This file is basically unchanged except that the database component and related depends_on entries have been removed.

Compose for Development

#docker-compose.dev.yml
version: '3.7'

services:

  web:
    build:
      target: dev
    volumes:
      - ./web/src:/home/app/src
      - ./web/public:/home/app/public

  server:
    build:
      target: dev
    environment:
      - LOGLEVEL=debug
    volumes:
      - ./server/src:/home/app/src
    depends_on:
      - db

  db:
    image: mongo:3.4.6

The first thing to note is that we have added the ‘db’ component back in and updated the server component to add the dependency, but we have not fully redefined the server component only the additional and changed parameters.
I have also reduced the log level of the server component by overwriting the ‘LOGLEVEL’ environment variable.
I have added the ‘target’ property to the web and server component build properties. In part 1 we covered multi-stage builds in docker, this property tell docker to use the image from the stage labeled ‘dev’. The dev stage image runs the source code directly with dynamic reloading turned on. This makes the development cycle much faster as we don’t need to rebuild and restart containers to make edits during development.
It would not be much use dynamically reloading the source code that is statically copied into the container, so we also add the ‘volumes’ properties to mount the current source code from the host machine over the top of the source code copied into the container image. Neither of these are things we would want to do in our production docker-compose.

We can now easily run our application in production like mode (using the fixed tested images)

docker-compose -f docker-compose.yml up

or in development mode (with mounted source code and dynamic reloading etc)
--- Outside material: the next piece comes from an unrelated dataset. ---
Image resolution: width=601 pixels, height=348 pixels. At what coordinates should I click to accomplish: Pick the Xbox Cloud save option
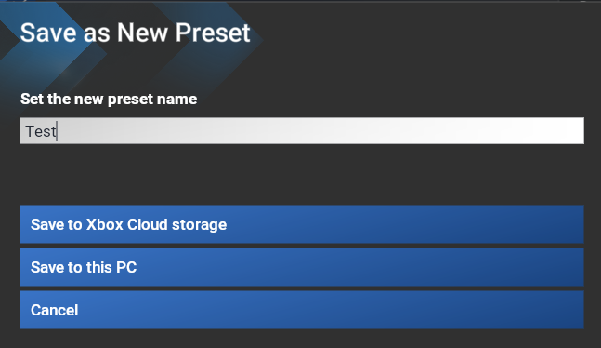pyautogui.click(x=302, y=224)
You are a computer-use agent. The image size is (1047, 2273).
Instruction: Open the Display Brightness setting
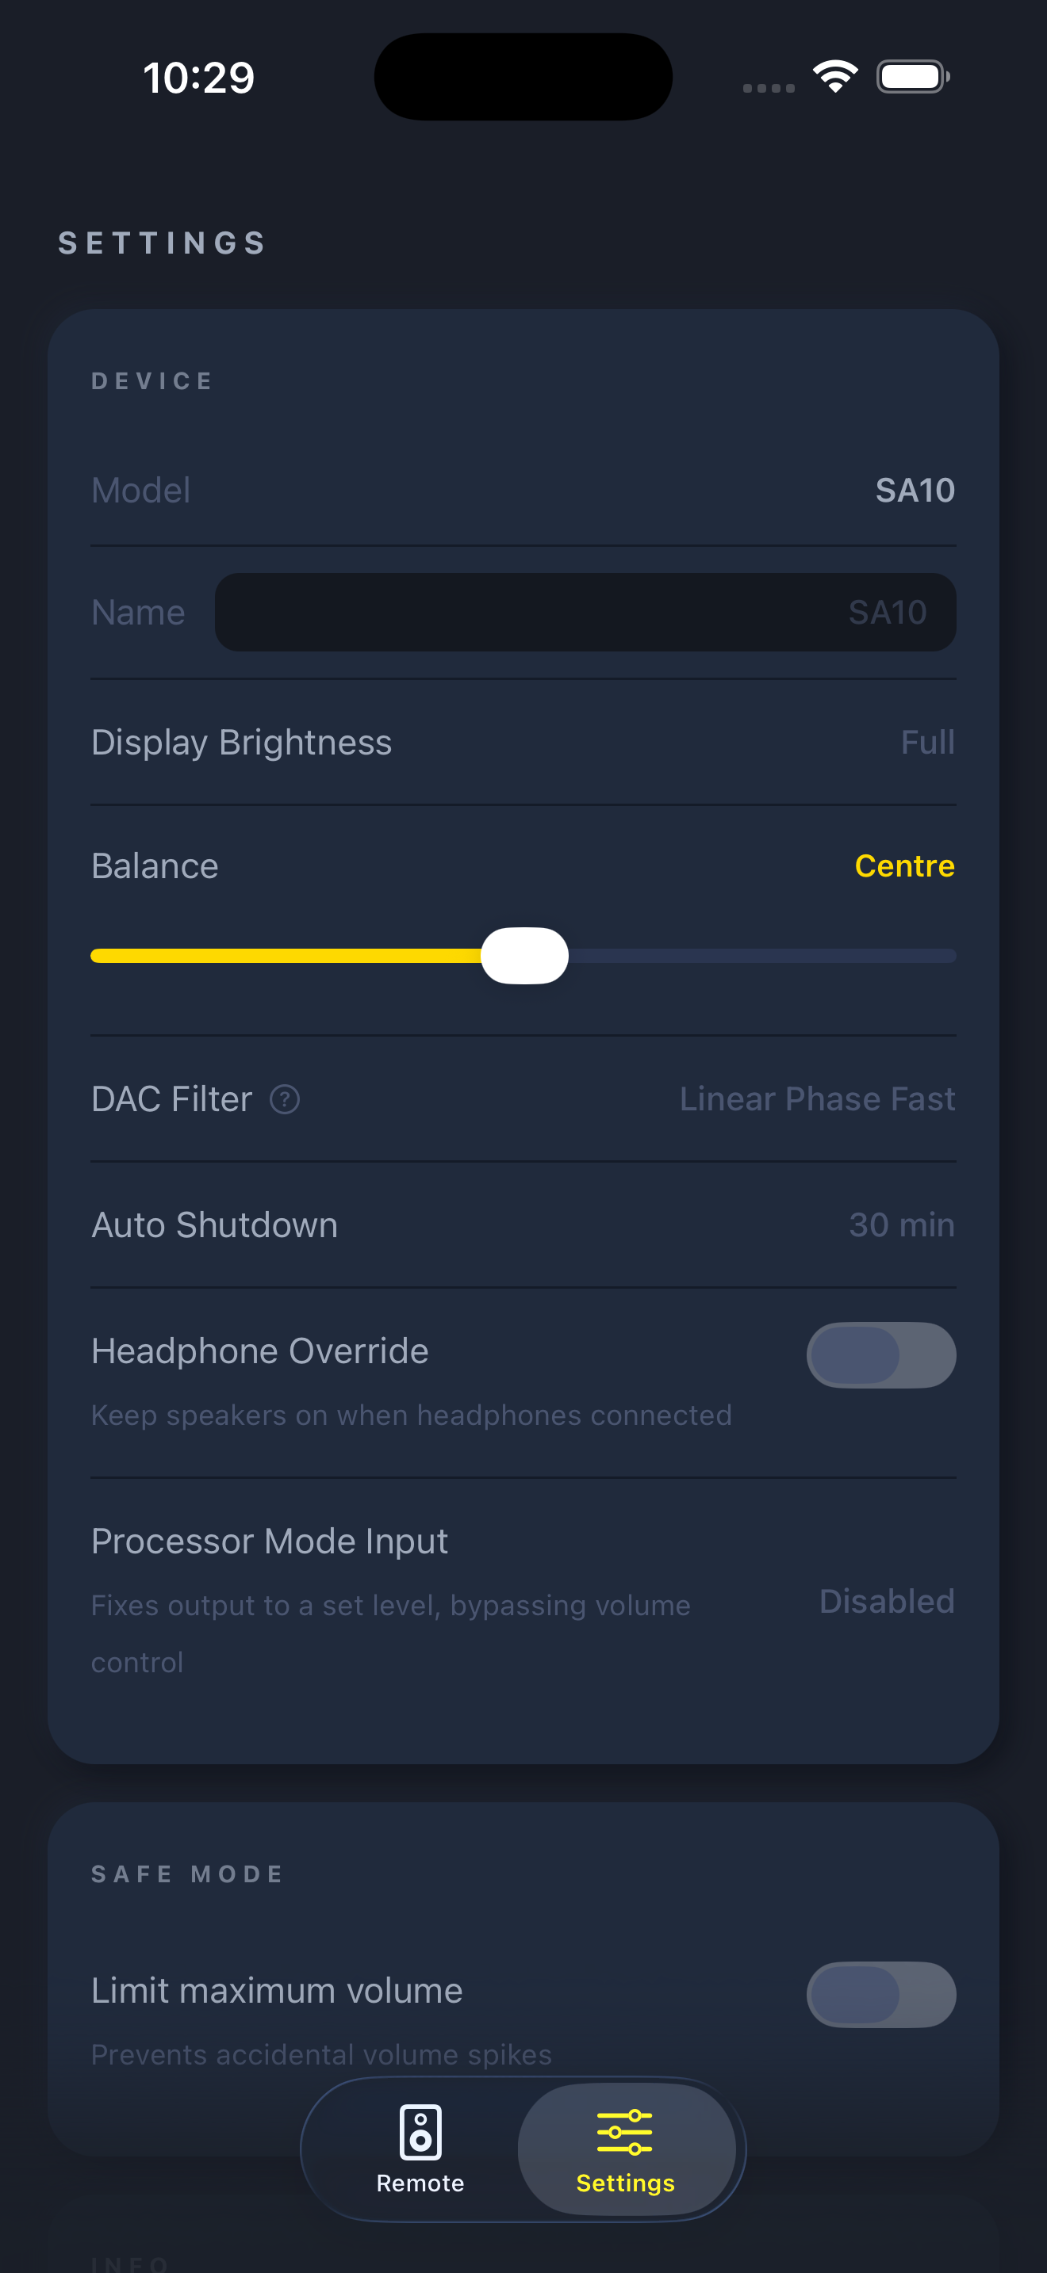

# Using environment variable method
# export COMPOSE_FILE=docker-compose.yml:docker-compose.dev.yml
docker-compose up

or

# Using argument variable method
docker-compose -f docker-compose.yml -f docker-compose.dev.yml up

Compose for CI

In part 1 we included running test suites in the container build. These test suits should be restricted to testing within that component, unit tests and component tests. Now that we have a multi component system, so we need to check that all the components of the system work together, to prove that both the docker-compose wiring is correct and that all the components have consistently implemented their interfaces.

There are lots of different applications out there in the big wide world and lots of frameworks and test systems to accompany them. Thats not really the focus of this blog but it may feel hard to separate the test tech from the pattern. In this example I will use Selenium, probably the most widely used test tech for testing web apps in browsers. But for any project the test runners, harnesses, mocks and instrumentation should be separate from the application code/component under test so a similar pattern should work for you too.

version: '3.7'
services:
  selenium-chrome:
    image: selenium/node-chrome-debug:3.14.0-francium
    ports:
    - 5900:5900
    depends_on:
    - selenium-hub
    environment:
    - HUB_HOST=selenium-hub
    - HUB_PORT=4444
  selenium-hub:
    image: selenium/hub:3.14.0-francium
    ports:
    - 4444:4444
  test-runner:
    build:
      context: .
    volumes:
    - ./e2e_test/src:/home/app/src
    environment:
    - SELENIUM_HUB_URL=http://selenium-hub:4444/wd/hub
    - TEST_SUBJECT_URL=http://nginx/
    depends_on:
    - chrome

This compose file describes a 3 component tests system

• selenium-chrome – is an off-the-shelf web browser in a container that is configured to connect to a selenium hub
• selenium-hub – is an intelligent proxy for running selenium tests, it allows us to load share tests over multiple similar nodes and manage multi browser testing over multiple different nodes
• test-runner – as the name suggests runs the tests, the 2 environment variables tell it
  • to use the hub container to run the tests
  • the web address of the application we want to test

Only the test-runner component has bespoke code, and this code is entirely independent of the application code. Given that part 1 showed how easy it is to manage dev dependencies and the e2e code is independent, only interacting through web or other generic interfaces, you are free to choose any language and framework to write your tests in. Java-selenium/JS-webdriverio/Groovy-GEB etc. This can be a great benefit if you have an independent test team with their own skill sets, or if you are using a language with less off-the-shelf test infrastructure available.
The TEST_SUBJECT_URL also makes it trivial to run the same tests against different environments (including production if appropriate) or to use this test setup without Dockerising the application or development environments.
Adding a second or third browser component to load share tests or duplicate tests in a different browser, is as simple as adding a new service to the compose file and setting the number of executors or browsers list in the test runner config.
Now that you have a full production and test stack in docker, both dev and test teams can easily develop and debug issues on their local machines and have the confidence that the behaviour will be the same as in the CI environment. Gone are the days of pushing hundreds of commits to trial fixes to the CI system on a fragile server.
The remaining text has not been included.